**Dataset**
+---+
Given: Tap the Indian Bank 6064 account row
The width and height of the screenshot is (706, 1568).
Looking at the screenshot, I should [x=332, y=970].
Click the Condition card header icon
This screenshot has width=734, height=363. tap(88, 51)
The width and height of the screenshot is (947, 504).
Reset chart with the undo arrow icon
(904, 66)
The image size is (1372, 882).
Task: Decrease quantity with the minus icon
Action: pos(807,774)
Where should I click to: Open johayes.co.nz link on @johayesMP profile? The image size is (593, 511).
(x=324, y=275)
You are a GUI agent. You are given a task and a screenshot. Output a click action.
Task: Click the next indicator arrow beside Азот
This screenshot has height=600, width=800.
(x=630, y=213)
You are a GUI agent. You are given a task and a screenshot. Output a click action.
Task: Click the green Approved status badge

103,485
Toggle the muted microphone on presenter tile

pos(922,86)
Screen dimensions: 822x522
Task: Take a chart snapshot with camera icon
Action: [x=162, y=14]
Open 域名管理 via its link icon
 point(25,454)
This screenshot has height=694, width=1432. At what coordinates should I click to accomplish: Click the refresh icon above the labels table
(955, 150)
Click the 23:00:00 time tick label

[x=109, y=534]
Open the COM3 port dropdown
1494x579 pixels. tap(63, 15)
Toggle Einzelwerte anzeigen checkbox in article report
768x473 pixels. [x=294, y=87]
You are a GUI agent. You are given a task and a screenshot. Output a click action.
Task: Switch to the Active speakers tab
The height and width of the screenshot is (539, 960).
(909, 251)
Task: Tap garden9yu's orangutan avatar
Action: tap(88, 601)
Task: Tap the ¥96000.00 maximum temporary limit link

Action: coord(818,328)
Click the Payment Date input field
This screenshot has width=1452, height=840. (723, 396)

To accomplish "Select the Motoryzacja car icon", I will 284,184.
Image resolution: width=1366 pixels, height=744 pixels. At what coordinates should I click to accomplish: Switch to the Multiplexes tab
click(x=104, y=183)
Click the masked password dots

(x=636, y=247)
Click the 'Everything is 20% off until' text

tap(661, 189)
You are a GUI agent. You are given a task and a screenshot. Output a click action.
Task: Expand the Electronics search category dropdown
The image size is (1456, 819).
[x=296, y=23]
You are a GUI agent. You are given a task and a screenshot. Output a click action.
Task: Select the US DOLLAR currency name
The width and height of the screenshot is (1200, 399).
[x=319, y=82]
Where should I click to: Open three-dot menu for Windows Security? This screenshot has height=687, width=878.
+---+
**Instructions for the task**
From the entries above, work out how many lines include "Select"; the number is the only answer wanted.

**Reply**
2